Finalizado o gibi, encarreguei-me de levá-lo à escola onde anunciei: "Estou vendendo um gibi e custa o valor de um bauru na cantina!" A mãe do Fabinho, sempre dava uma boa grana pra ele gastar com o que quisesse na hora do recreio, portanto, foi ele o meu primeiro leitor.

Enquanto eu embolsava o troco e saboreava um misto-quente, mais barato que o bauru (que tinha uma fatia de tomate a mais), o Fabinho me perguntava: "O que tá escrito aqui? Sua letra é muito feia!" Ao que eu respondia: "Deixa eu ver, xi também não entendo ela, melhor perguntar pro Andrezinho pois a estorinha é sobre ele."

De fato, a estória era sobre o André Ramos que regularmente levava estrondosas broncas dos pais na frente de todos. Na minha ótica de criança o via como um menino ruim que desobedecia aos pais e professores e por isso era duramente repreendido. Não sei que fim deu o Andrezinho, como ele cresceu, se conseguiu superar seus traumas, seus complexos, seus medos e paradigmas. Porém, hoje eu sei que tudo que via naquele comportamento rebelde era reflexo de sua conturbada criação.

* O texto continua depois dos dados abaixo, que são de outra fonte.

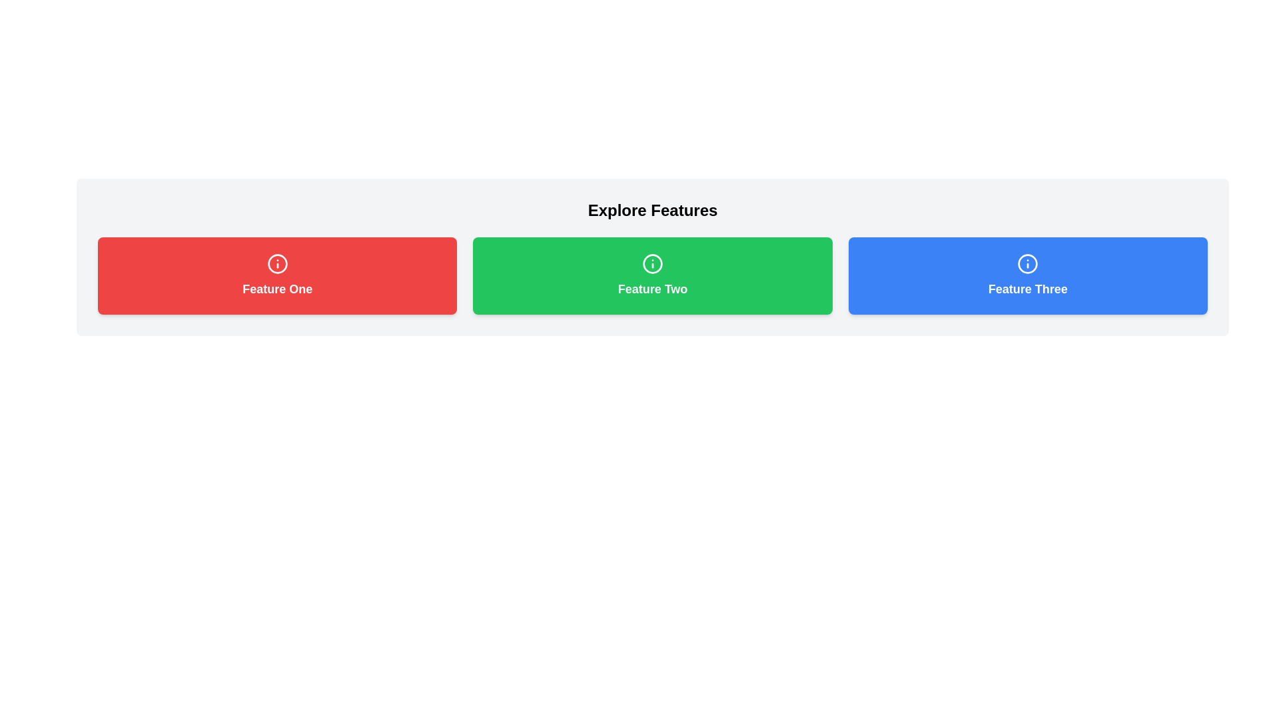 This screenshot has height=720, width=1279. I want to click on the text label displaying 'Feature Two', which is centered in the second green card with rounded corners, so click(652, 288).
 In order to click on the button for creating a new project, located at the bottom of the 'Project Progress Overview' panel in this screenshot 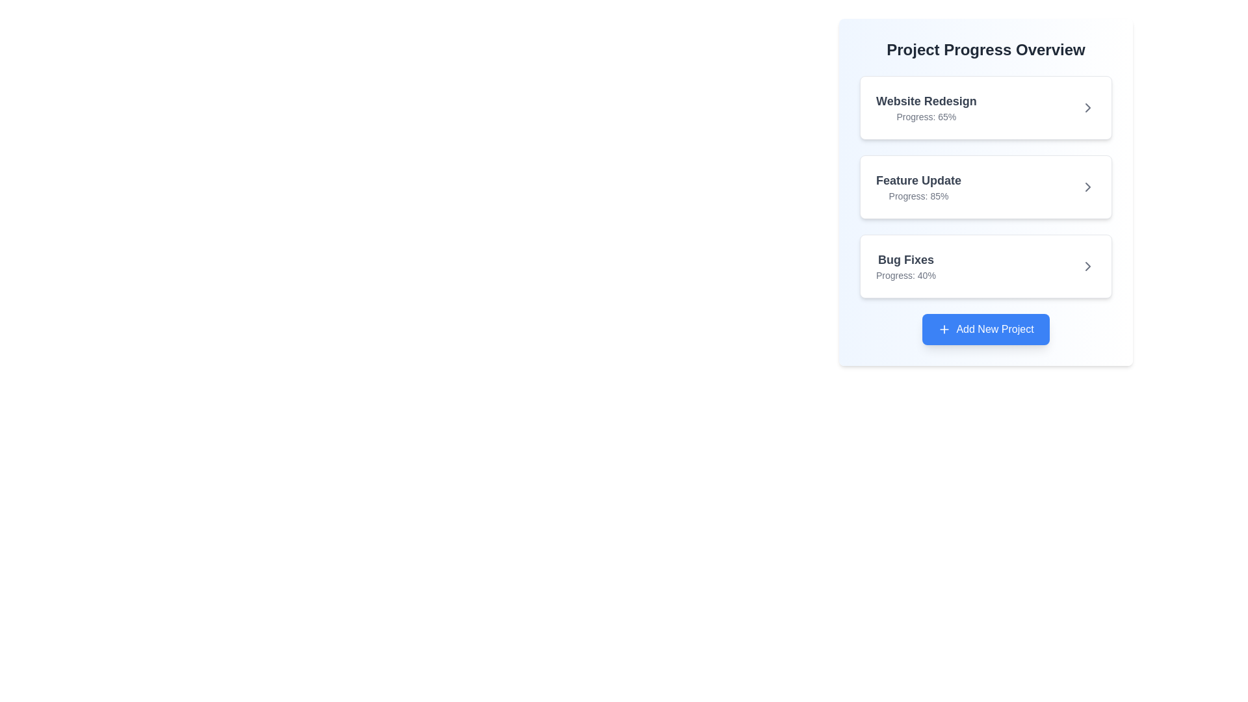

Nesta semana, fui convidado a escrever algo sobre a importância da atitude dos pais na formação da personalidade de uma criança. Um desafio complicado pois é algo totalmente novo que terei de transformar em um livro. Algo tão megalomaníaco como aquele pretensioso gibi que por capricho do destino, ficou apenas na memória do Fabinho, que não curtiu a estória e não me deixou rico.